**DATA PROVIDED:**
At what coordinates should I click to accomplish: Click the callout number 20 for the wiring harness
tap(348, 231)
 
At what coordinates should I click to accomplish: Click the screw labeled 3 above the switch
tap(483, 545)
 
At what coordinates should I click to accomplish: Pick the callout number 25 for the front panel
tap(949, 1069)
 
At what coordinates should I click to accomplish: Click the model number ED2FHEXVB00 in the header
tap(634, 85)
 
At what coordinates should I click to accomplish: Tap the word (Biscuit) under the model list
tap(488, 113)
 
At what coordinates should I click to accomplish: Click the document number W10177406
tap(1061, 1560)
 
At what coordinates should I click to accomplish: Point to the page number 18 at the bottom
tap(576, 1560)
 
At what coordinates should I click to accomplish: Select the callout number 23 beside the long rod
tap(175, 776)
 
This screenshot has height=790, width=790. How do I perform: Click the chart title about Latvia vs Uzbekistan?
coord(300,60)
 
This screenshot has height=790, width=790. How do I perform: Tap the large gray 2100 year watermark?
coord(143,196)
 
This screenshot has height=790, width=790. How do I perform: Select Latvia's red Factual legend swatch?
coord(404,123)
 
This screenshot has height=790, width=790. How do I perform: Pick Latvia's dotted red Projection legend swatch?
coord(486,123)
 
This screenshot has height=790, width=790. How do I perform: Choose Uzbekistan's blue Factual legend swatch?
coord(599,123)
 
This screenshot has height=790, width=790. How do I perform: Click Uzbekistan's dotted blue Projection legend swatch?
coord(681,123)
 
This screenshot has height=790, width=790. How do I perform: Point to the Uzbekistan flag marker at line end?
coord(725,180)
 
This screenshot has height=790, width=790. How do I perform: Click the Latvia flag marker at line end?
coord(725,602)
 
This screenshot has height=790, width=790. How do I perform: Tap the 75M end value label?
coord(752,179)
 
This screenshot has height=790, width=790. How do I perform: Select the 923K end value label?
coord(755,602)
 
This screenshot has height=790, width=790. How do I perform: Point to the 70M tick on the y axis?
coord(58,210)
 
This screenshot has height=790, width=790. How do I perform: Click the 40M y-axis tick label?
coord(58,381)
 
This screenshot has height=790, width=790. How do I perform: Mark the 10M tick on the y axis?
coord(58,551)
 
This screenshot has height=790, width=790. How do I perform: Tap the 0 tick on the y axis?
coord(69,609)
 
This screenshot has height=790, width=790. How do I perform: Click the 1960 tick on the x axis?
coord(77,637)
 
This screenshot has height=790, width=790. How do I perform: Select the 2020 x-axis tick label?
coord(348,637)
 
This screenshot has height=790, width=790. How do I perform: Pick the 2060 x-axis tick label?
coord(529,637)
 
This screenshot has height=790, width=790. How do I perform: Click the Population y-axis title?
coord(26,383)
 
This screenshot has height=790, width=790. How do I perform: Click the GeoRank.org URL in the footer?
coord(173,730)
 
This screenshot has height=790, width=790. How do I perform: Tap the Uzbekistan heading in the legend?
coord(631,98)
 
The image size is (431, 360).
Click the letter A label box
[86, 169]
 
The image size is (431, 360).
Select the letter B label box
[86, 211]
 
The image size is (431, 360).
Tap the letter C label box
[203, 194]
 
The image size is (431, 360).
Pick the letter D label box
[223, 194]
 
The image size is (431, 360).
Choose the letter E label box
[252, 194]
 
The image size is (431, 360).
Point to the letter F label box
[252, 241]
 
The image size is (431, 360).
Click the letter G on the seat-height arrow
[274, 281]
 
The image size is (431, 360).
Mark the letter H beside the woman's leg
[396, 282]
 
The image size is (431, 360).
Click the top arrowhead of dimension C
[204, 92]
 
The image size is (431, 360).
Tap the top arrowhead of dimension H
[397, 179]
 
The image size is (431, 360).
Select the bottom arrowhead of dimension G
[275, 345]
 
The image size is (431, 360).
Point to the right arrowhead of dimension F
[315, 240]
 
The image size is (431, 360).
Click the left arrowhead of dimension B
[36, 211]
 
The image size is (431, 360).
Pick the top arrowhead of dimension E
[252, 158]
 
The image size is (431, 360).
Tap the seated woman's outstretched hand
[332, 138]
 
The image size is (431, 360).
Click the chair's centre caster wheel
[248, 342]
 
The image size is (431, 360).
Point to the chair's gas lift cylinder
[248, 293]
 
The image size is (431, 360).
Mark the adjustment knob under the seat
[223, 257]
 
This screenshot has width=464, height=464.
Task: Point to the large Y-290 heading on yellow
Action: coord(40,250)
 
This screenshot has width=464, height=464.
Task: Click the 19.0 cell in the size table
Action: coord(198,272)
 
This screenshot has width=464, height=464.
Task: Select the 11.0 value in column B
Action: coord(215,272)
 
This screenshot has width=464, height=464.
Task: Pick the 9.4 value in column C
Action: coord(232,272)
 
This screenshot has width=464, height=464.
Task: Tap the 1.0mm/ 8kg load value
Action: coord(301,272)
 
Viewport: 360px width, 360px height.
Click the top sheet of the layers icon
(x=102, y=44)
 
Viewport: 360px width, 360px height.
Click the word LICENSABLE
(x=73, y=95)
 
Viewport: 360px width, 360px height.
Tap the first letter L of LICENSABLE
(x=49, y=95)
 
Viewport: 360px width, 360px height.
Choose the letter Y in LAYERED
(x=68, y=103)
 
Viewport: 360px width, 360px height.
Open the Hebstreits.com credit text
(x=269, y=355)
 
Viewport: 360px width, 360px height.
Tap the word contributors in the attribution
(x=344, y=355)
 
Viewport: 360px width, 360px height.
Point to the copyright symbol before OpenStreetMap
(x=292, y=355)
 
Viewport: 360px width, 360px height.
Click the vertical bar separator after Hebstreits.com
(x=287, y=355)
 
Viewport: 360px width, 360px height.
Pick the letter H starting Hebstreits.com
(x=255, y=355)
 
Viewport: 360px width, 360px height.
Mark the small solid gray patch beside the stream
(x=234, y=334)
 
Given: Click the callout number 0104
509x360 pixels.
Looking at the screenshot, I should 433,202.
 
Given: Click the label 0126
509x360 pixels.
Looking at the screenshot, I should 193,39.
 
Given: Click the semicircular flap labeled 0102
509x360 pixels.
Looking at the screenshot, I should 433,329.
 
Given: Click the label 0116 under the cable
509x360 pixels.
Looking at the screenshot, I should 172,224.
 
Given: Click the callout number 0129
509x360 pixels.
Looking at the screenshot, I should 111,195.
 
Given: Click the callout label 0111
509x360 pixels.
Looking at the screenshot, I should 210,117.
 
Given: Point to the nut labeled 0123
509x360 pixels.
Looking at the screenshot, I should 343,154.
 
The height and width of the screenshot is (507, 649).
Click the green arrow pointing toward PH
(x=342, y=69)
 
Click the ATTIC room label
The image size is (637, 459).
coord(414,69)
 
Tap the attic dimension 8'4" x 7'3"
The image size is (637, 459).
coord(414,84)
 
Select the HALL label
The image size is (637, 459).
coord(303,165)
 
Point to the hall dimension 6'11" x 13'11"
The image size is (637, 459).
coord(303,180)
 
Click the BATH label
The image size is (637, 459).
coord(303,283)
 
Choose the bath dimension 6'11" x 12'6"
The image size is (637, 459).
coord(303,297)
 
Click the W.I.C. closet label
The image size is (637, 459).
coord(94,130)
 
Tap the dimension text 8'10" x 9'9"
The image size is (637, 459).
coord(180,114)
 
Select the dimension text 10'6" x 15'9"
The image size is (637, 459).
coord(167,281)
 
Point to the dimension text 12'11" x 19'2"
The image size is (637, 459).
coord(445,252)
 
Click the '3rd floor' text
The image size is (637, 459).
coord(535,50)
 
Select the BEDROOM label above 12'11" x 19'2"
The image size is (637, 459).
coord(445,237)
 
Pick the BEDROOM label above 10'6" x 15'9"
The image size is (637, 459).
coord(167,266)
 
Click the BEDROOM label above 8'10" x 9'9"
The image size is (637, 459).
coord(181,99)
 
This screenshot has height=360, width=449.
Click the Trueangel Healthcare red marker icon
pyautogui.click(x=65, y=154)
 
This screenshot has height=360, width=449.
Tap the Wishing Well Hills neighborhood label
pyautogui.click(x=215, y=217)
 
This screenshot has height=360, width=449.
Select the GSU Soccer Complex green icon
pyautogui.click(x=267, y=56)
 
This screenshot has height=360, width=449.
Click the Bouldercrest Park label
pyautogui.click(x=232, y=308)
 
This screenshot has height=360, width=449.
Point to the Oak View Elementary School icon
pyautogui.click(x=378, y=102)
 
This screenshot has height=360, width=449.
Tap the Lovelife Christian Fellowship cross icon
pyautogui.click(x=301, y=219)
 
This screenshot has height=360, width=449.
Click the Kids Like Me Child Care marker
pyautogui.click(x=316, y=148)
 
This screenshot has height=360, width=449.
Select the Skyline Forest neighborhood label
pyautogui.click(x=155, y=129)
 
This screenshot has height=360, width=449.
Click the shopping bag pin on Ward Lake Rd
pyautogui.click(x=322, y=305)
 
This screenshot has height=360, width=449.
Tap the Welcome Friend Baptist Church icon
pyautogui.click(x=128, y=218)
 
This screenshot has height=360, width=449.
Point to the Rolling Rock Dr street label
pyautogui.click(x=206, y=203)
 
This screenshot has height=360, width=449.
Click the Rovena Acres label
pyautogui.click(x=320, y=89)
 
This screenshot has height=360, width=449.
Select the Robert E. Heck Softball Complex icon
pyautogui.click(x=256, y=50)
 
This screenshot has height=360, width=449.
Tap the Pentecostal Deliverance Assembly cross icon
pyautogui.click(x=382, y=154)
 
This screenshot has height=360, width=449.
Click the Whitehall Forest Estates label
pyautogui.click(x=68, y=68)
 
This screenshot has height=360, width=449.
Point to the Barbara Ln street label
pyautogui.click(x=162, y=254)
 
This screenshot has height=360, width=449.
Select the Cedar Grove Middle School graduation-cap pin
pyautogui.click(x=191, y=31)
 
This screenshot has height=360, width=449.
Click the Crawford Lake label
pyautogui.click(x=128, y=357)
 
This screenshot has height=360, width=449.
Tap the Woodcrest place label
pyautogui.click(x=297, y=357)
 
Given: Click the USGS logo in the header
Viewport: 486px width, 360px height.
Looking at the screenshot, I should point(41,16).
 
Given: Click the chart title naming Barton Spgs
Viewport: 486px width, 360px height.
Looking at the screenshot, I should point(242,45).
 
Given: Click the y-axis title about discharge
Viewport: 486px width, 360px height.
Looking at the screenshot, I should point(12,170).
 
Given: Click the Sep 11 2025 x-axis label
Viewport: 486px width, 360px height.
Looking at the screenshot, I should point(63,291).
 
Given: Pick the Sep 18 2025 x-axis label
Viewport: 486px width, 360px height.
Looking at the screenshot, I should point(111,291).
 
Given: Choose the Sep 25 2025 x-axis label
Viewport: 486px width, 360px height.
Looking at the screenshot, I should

**WRITTEN TASK:** Write out again all the lines from the start of the records down to the line containing "tap(483, 545)", with both ends included.

**REPLY:**
At what coordinates should I click to accomplish: Click the callout number 20 for the wiring harness
tap(348, 231)
 
At what coordinates should I click to accomplish: Click the screw labeled 3 above the switch
tap(483, 545)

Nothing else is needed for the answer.